Fat Boy Dancing and we do not happen present, THE LIGHT BOX by Natalia Savvides at 107 Projects - 107 Refern St, Redfern.
Natalie Savvides is an emerging Australian playwright and she writes to us in the program:
THE LIGHT BOX is a play inspired by my research into the experiences of women in colonial asylums. As the play grew over the course of two developments led by James Dalton, the characters seemed to take on lives of their own, and more fantastical elements emerged. When a man made of spoons and a toucan walked onto the page, and a cruise ship docked in the Panama Canal, I began to realise the play was taking on a new form.The language, the form and the characters in this strange dream-like/nightmare-like journey are especially arresting. The images conjured by Set and Costume Designer, Dylan Tonkin, encourages us to be transported into a world that is delicate and magical in its affect: hanging, white cut-out birds in flight - both passive and aggressive in frozen expressions - drift up and down around us - and the appearance of a character made of spoons with the jangling dissonance of that possibility, or, of a vast black-winged 'toucan', are wonderfully realised.
The company of actors are present, when we arrive in the space, and stay all the time, so we are witness to the many changes of place and costume and it has been integrated, seamlessly, into the action of the production by Mr Dalton, as part of the audience's participation, commitment, to the storytelling. This directorial technique invites our empathy. The simple, colour-filled lighting design by Benjamin Brockman adds to the magic-realism of the experience, supported by a very superior and beautifully atmospheric composition/sound track by Nate Edmundson. Its detail is wonderous.

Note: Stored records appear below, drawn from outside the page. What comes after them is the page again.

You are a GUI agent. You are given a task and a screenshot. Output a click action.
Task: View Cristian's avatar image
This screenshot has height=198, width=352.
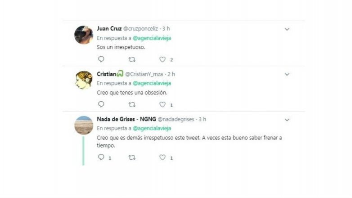[x=84, y=80]
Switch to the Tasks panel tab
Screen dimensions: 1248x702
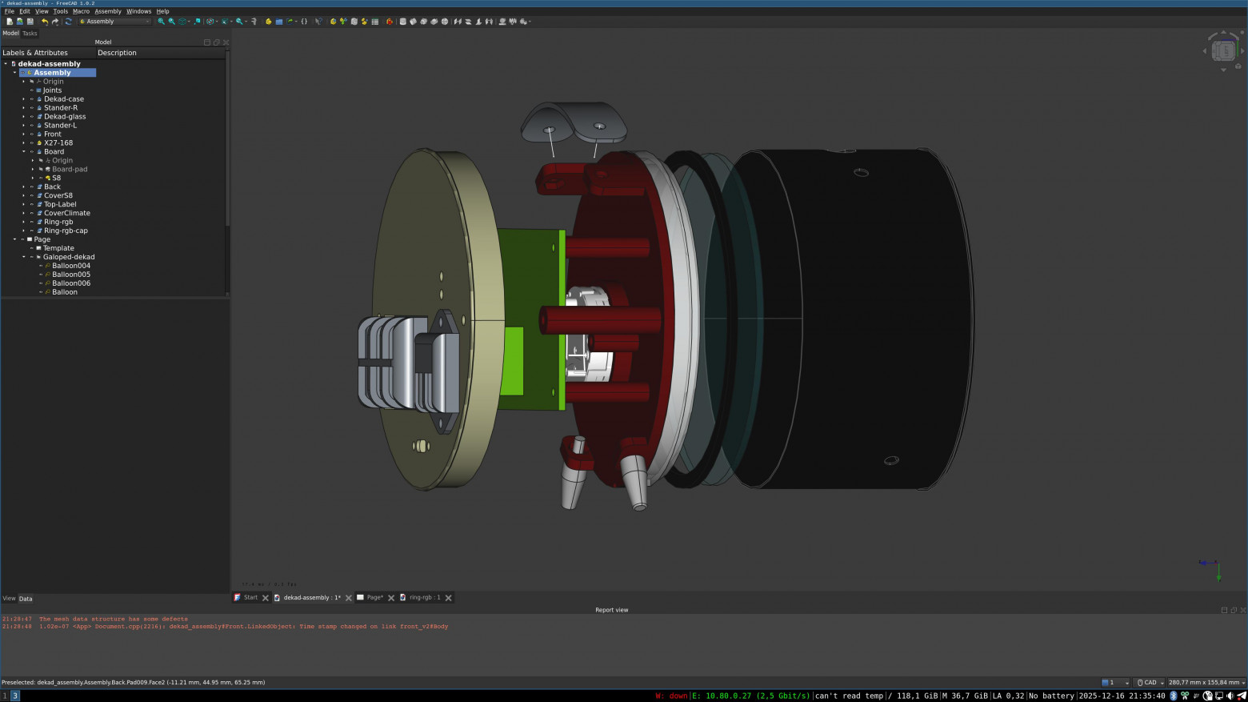pyautogui.click(x=30, y=34)
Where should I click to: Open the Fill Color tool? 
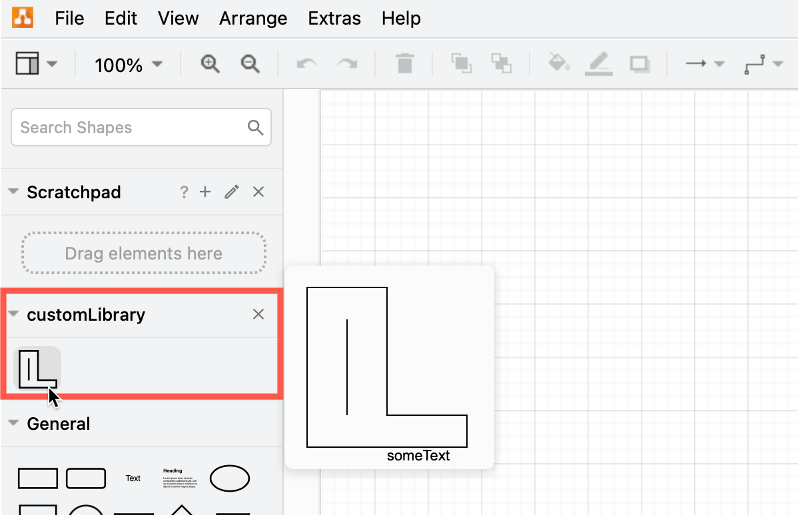(x=559, y=64)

But, for me, the inspiration and aspiration of the work was undone by the vocal work of the actors: they're failing to reveal the text and story with any insightful craftsmanship of voice - it appeared to be very under-supervised by Mr Dalton. Of the four actors, only Dean Mason (Cleaner/Toucan) seemed to have the measure of the dangerously resonant sound reverberation of the room/theatre, and the only one who had seemed to deal with the language provided by Ms Saavides with the proper regard for a word by word savouring to reveal the information in the line with the proper poetics of sound, to help us invest in the full hour of the work. It is an ironic virtue for Mr Mason as his character is in the least need for the poetics.

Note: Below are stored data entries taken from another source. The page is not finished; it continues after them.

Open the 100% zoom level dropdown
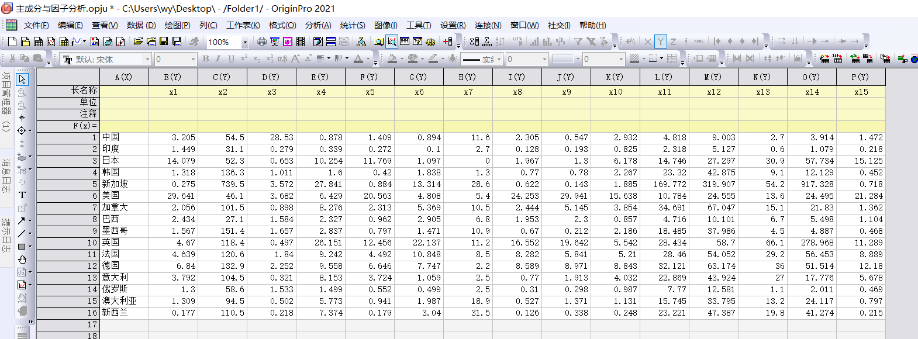Screen dimensions: 918x339 coord(245,42)
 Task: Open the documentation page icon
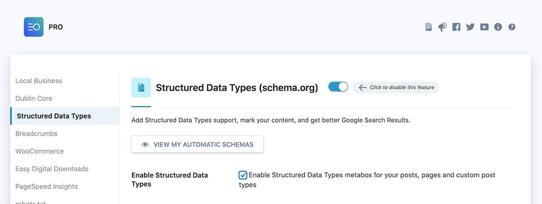[429, 27]
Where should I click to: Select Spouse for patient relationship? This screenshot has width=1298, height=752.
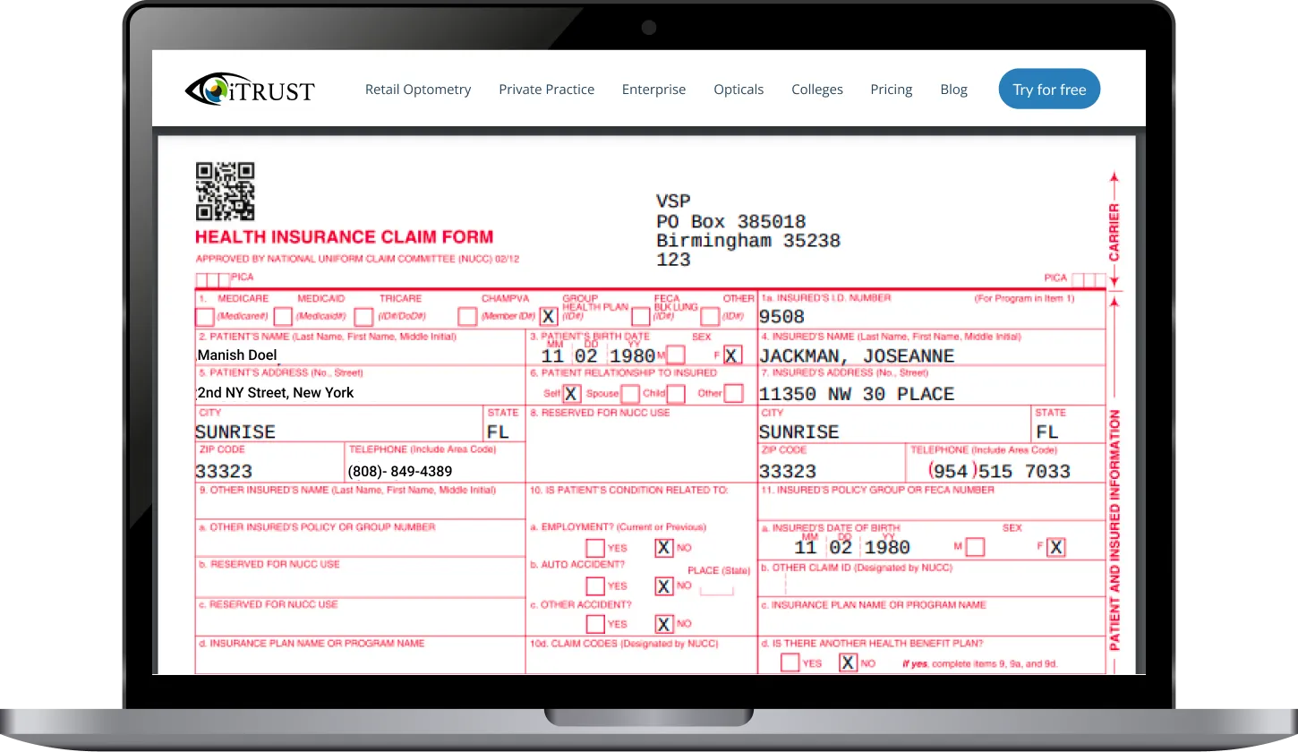tap(630, 394)
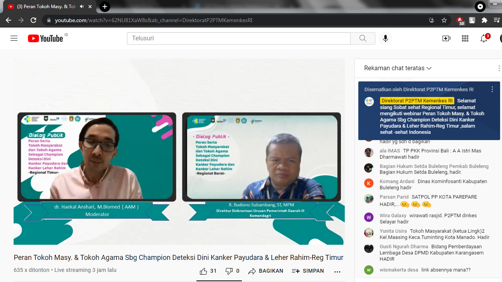
Task: Open chat panel three-dot options menu
Action: click(499, 69)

Stephanie King (Annie/Lesley) and Tom Christophersen ( Spoons/Lenny/Cyril) carry the responsibility of several vital characters and the speed and volume with which they execute the words, and the emotional layering on/of the words, in their performance, often buries the possibility of clarity of most, of what I suppose, is, revelatory content: add truly superficial characterisations and almost insurmountable obstacles for my, and other audience members, engagement results. After the curtain call there was much befuddled discussion. Neither, Ms King nor Mr Christophersen, seem to have the technical awareness to deliver the demands of the writing that Ms Savvides has/is evolving.
Hannah Barlow (Ethel), differently, but similarly, fails to use the articulation of her work to project the character in her charge - an internal acting of mood dominates her choices - soulfully physical in gesture and it, in this language based creation, is the strongest impression of her characterisation - her language/text usage is too secondary to her communications skills for this work.

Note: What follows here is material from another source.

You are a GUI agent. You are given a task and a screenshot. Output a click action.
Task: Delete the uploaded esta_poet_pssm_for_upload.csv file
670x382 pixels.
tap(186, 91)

Accumulatively, then, belief, even understanding what was happening, despite the visual atmospherics of the production, were kept at bay.
If this presentation at 107 Projects is just one more step, and not the last, in the evolution of a THE LIGHT BOX, much potential is shown. The flaws in the acting, at the moment, prevent the other creative inputs to transcend into an immersive experience in the theatre, as yet.